◆ WHAT TO DO ◆
Return every line of the data that contains the string "computer".

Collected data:
━━━━━━━━
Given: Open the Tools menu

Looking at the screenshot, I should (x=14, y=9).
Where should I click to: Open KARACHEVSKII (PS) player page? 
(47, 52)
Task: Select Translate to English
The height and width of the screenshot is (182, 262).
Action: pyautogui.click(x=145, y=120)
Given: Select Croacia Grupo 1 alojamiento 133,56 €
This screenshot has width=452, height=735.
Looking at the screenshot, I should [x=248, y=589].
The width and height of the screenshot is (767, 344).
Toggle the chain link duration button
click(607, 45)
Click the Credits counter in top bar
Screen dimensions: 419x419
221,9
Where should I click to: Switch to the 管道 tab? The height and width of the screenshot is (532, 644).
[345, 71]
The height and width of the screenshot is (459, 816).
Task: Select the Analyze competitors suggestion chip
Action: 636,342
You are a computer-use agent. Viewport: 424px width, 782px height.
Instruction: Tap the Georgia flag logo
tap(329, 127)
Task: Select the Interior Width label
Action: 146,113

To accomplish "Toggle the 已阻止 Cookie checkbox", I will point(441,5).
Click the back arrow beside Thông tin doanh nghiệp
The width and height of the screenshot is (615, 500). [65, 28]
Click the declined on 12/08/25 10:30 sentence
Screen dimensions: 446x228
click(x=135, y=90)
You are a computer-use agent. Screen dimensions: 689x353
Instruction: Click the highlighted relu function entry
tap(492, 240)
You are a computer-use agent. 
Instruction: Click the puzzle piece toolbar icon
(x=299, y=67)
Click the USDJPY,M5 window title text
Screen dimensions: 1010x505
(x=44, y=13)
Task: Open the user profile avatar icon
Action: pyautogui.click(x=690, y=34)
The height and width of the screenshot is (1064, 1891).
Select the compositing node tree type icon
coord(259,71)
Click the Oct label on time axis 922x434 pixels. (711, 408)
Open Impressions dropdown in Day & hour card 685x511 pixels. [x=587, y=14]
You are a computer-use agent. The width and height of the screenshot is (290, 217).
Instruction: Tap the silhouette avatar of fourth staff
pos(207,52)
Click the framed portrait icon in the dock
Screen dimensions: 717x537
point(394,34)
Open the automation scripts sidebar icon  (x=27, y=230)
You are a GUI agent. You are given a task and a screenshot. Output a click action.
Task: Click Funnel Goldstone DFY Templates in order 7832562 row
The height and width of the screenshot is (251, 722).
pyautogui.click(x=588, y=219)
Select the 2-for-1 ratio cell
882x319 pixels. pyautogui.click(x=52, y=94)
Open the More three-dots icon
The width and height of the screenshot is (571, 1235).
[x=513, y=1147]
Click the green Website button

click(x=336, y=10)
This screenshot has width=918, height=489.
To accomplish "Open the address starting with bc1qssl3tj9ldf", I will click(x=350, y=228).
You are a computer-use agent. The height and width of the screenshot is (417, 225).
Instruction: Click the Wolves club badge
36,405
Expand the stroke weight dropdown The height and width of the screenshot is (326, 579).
━━━━━━━━
◆ SOLUTION TO THE EXERCISE ◆
You are a computer-use agent. Viewport: 424px width, 782px height.
You are a computer-use agent. Screen dimensions: 689x353
You are a computer-use agent. 
You are a computer-use agent. The width and height of the screenshot is (290, 217).
You are a computer-use agent. The height and width of the screenshot is (417, 225).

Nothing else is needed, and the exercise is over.